(Data excerpts)
►
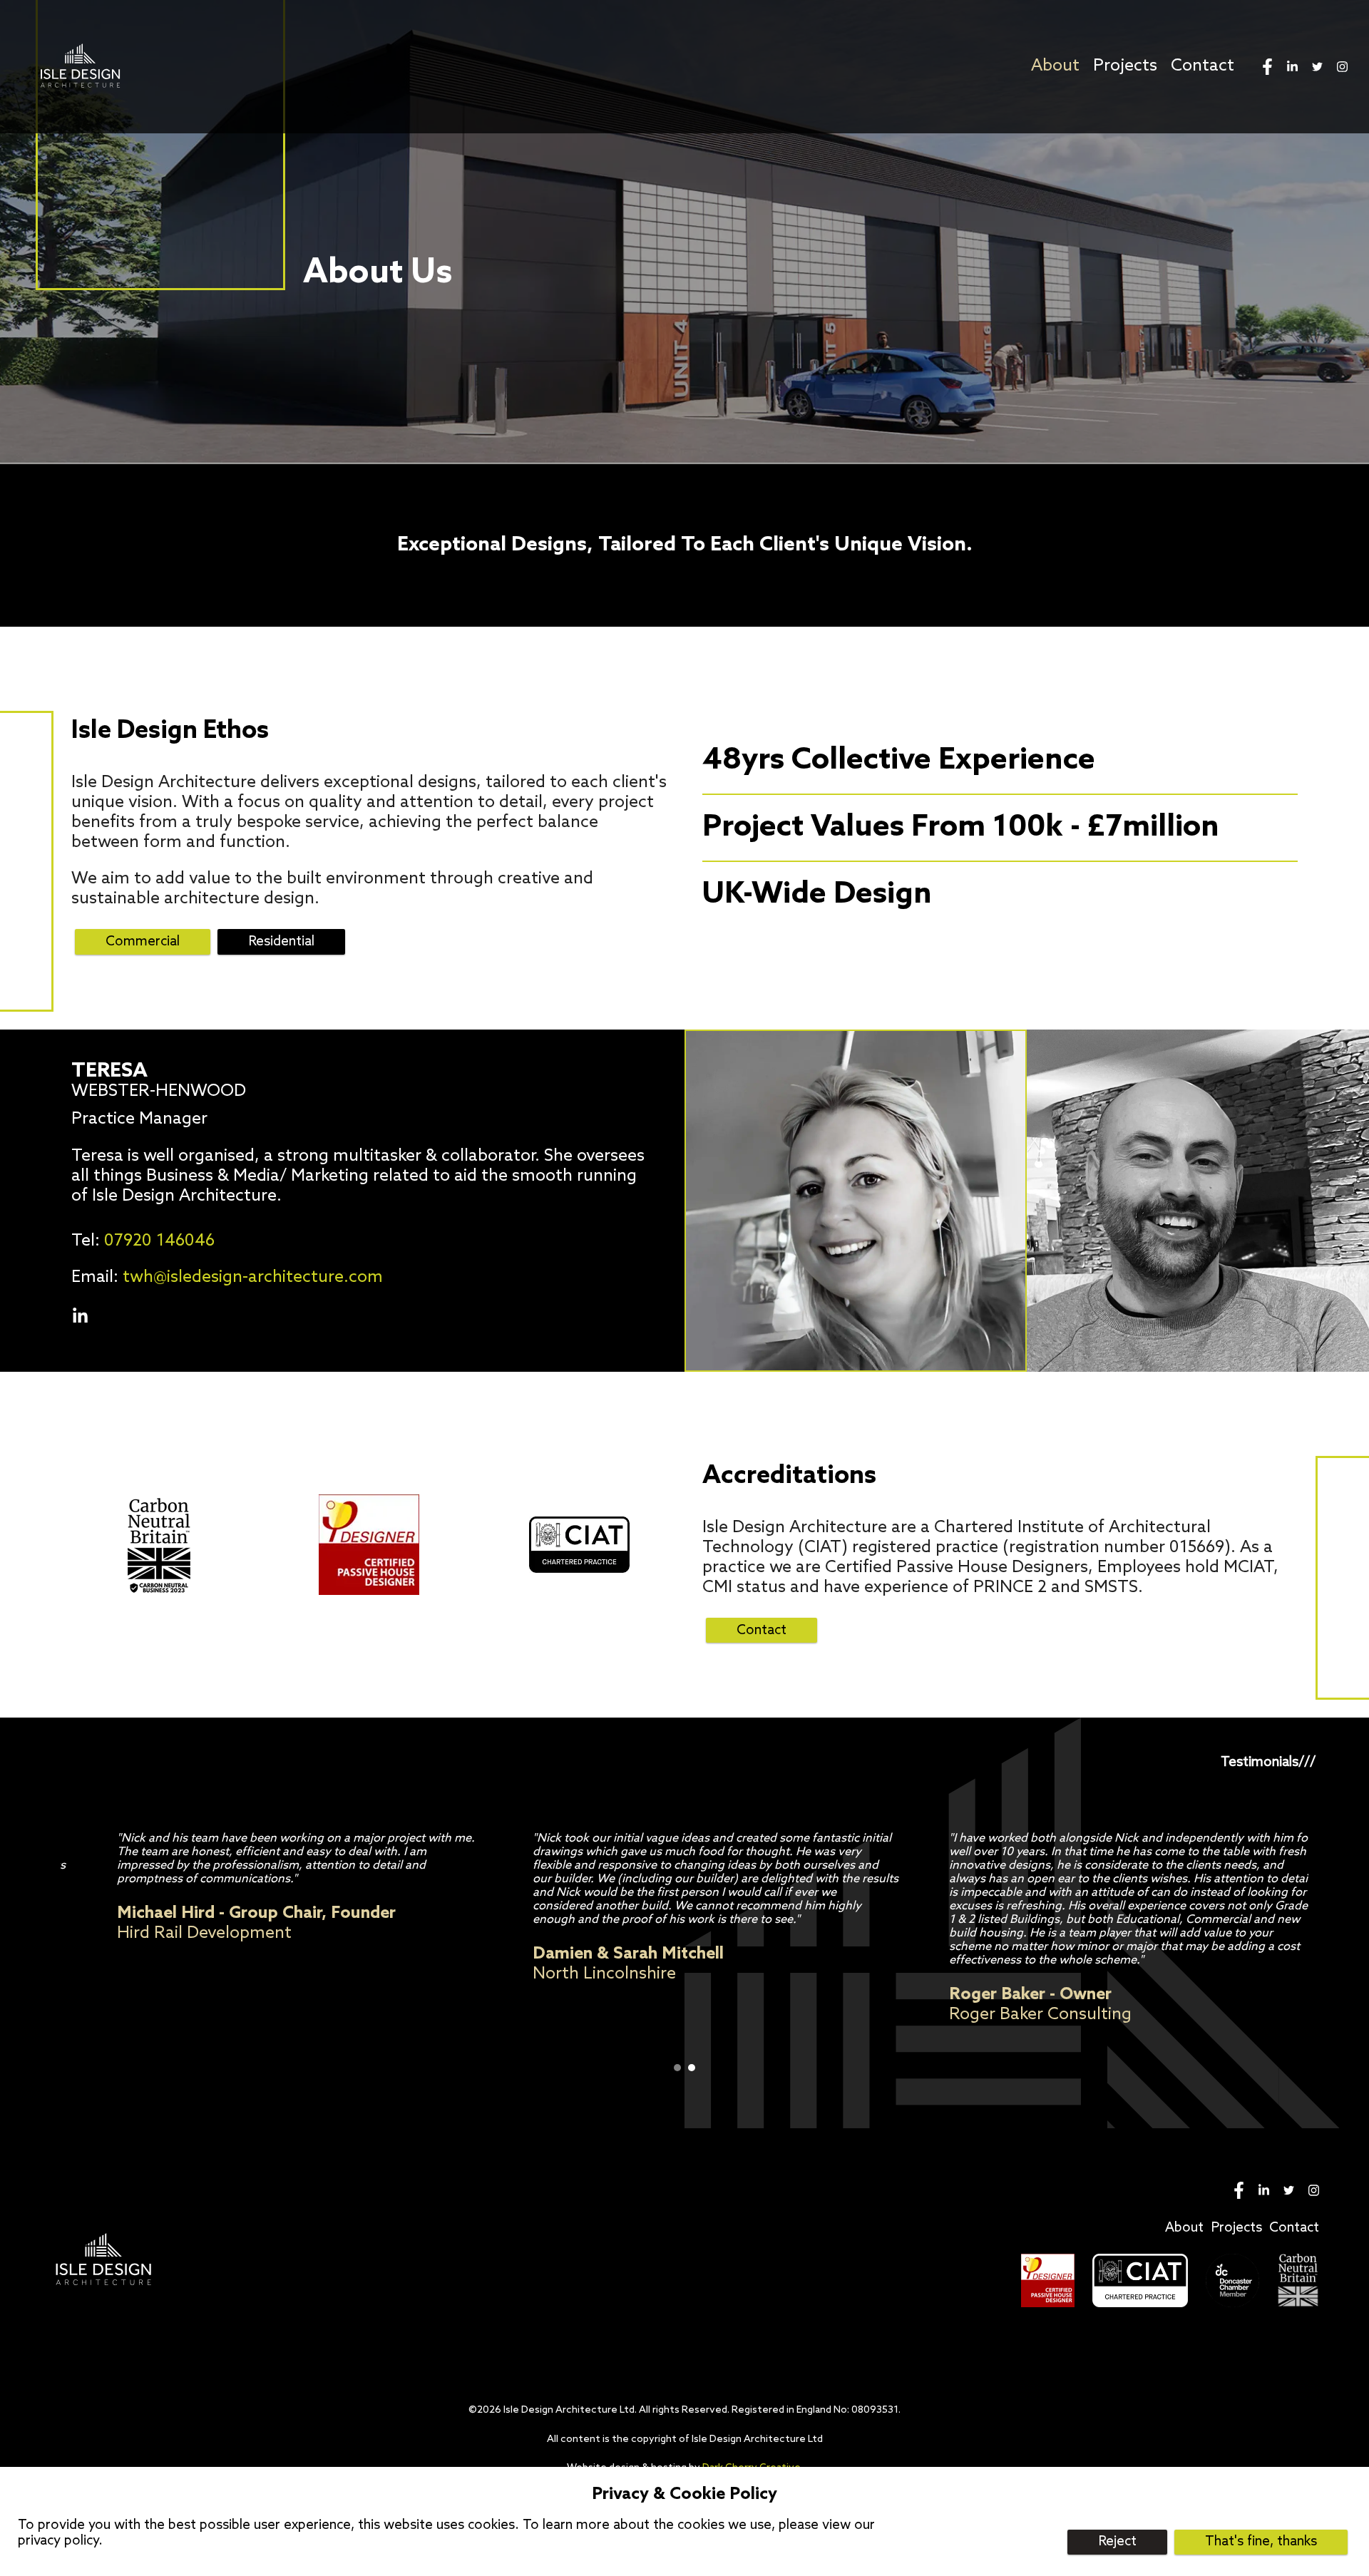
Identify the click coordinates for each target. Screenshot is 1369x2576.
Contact (1202, 66)
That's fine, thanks (1261, 2542)
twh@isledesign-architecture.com (253, 1278)
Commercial (143, 942)
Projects (1125, 66)
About (1055, 66)
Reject (1117, 2542)
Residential (281, 942)
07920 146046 (159, 1241)
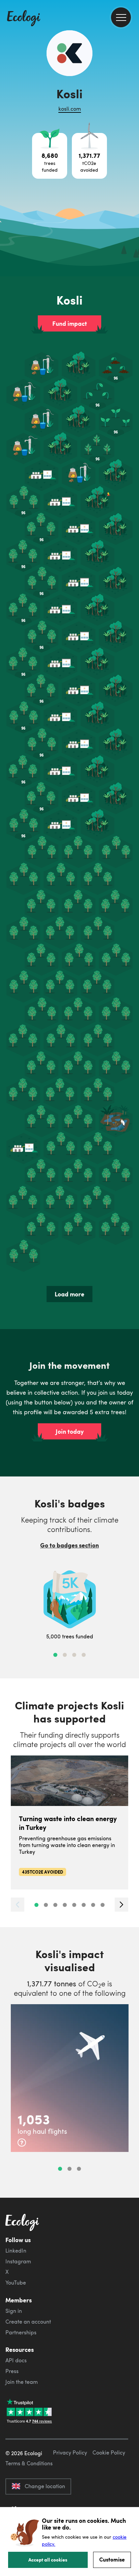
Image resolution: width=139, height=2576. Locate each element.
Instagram (18, 2261)
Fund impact (69, 323)
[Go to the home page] (23, 19)
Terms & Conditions (29, 2463)
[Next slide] (121, 1904)
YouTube (15, 2282)
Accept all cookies (47, 2559)
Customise (112, 2559)
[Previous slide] (17, 1904)
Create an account (28, 2321)
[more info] (22, 2142)
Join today (70, 1431)
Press (12, 2371)
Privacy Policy (70, 2452)
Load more (69, 1294)
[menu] (121, 17)
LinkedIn (15, 2250)
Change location (45, 2486)
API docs (16, 2360)
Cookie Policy (108, 2452)
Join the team (21, 2381)
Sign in (13, 2310)
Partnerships (20, 2332)
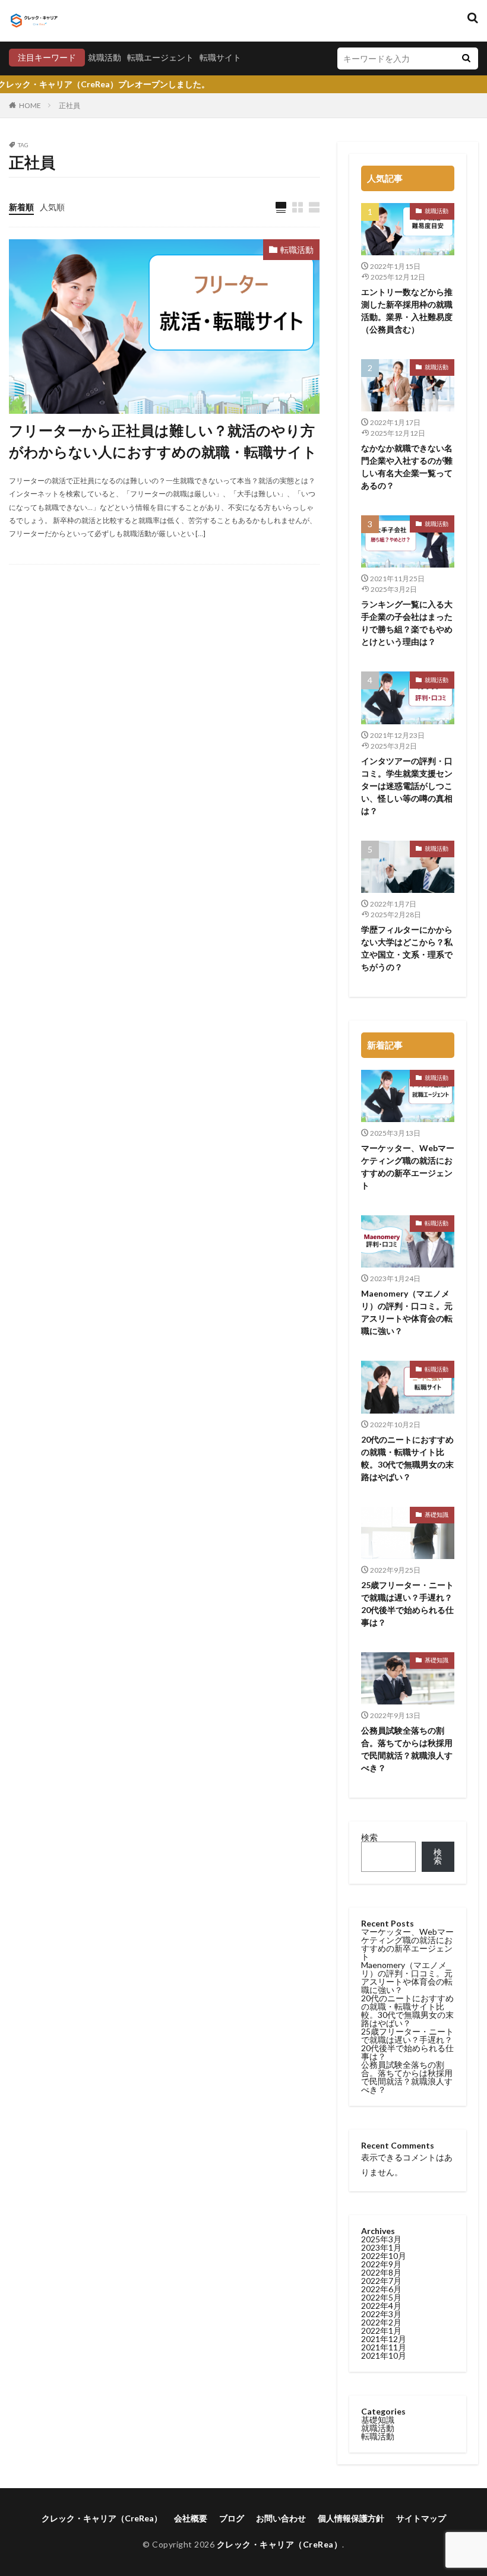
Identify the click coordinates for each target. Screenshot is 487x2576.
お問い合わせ (281, 2518)
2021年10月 (383, 2355)
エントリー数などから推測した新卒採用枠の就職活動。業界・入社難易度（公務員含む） (407, 310)
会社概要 (190, 2518)
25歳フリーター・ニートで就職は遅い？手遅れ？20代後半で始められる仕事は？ (407, 1603)
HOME (30, 105)
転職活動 (297, 250)
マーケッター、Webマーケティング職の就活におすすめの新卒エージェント (407, 1166)
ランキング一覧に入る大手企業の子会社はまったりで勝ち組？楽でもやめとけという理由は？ (407, 623)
◄
Starting at the line that contains "Sign in (13, 2310)", please write out every line to the end of the entries, inclusive, copied exactly and with pictures omitted.

Output for this task:
Sign in (13, 2310)
Partnerships (20, 2332)
Identify the click coordinates for each target. Screenshot is 487x2576.
お問い合わせ (281, 2518)
2021年10月 (383, 2355)
エントリー数などから推測した新卒採用枠の就職活動。業界・入社難易度（公務員含む） (407, 310)
会社概要 (190, 2518)
25歳フリーター・ニートで就職は遅い？手遅れ？20代後半で始められる仕事は？ (407, 1603)
HOME (30, 105)
転職活動 (297, 250)
マーケッター、Webマーケティング職の就活におすすめの新卒エージェント (407, 1166)
ランキング一覧に入る大手企業の子会社はまったりで勝ち組？楽でもやめとけという理由は？ (407, 623)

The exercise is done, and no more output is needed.